A number of the emerging hurdles can prevent the emergence of anything but the most basic forms of life.
Instead of throwing up made up, wishful thinking numbers into the drake equation, the proper first step is identifying a significant number of stable sun-sized stars. Then identify the system planets and see how many reside in the habitable zone, have an atmosphere, and what kind of an atmosphere.
Then try to figure out how long that planet has been habitable.
Because for most of its 4.54B years, Earth itself was not habitable by our standards. Multicellular organisms only go back 600M years.
And then there is the matter of intelligence and its survival. The human lineage can be traced to a population bottleneck of a few hundred specimens. Entire lineages of hominids died out despite intelligence level comparable to homo sapiens sapiens. They didn't last long enough to develop any kind of civilization. And even today, there are pockets of humanity that never developed any but the most basic form of civilization.
By every known measure, we are outliers on a barely habitable planet in an oddball planetary system around an unusual stable star. Most stars are binaries. Most stars are red dwarfs. Even the sun's neighborhood in the galaxy is unusual within a low density bubble created by supernova explosions.
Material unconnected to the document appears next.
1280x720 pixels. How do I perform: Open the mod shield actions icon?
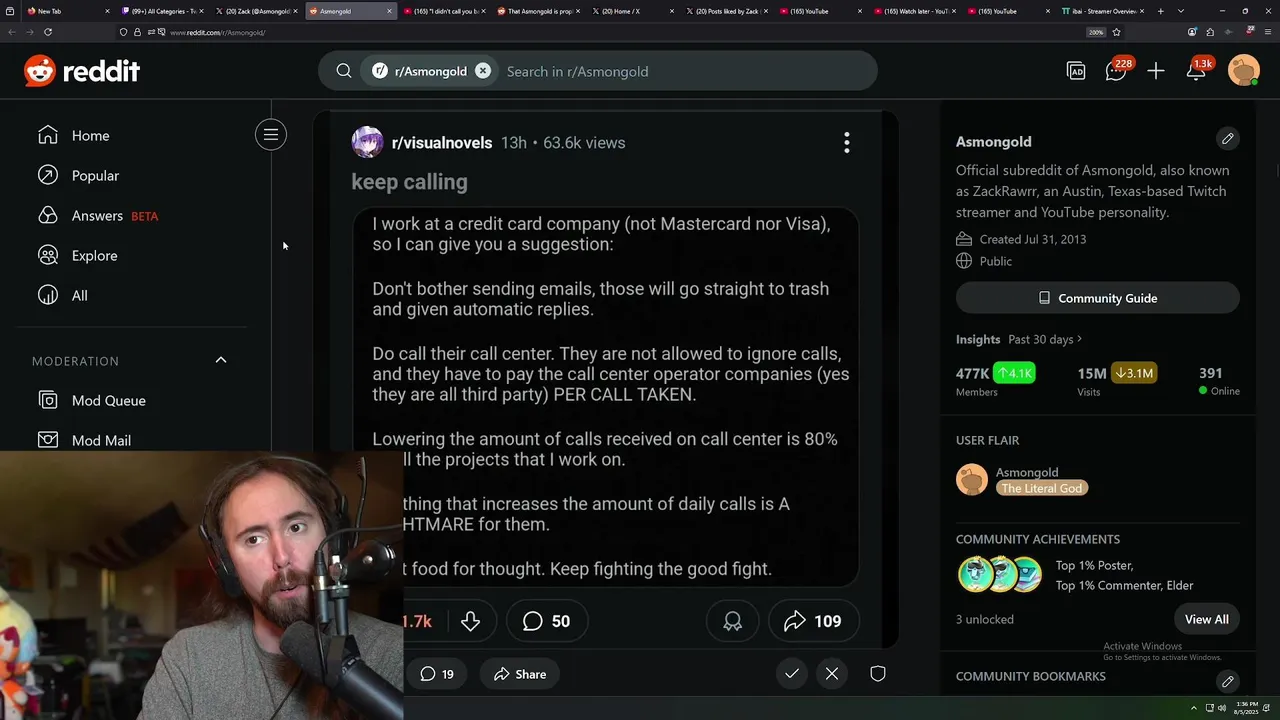[x=878, y=674]
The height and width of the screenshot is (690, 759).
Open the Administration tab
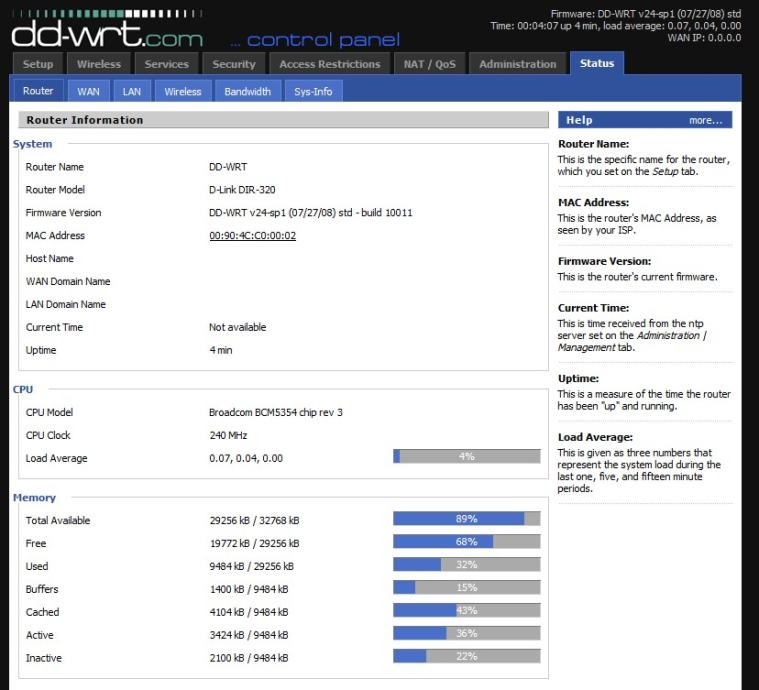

We don't know enough to be even pretending to know why we exist , much less wondering why we seem to be alone. Occams Razor suggests that absent indisputable evidence to the contrary, we appear to be alone because we are alone.
As we work to learn more and more about our place in the universe and how we got here, the evidence piling up points to us being a low probability outcome, lucky to have survived even this far.
And we're not done; it is just that now we can start worrying about surviving our own Great Filters.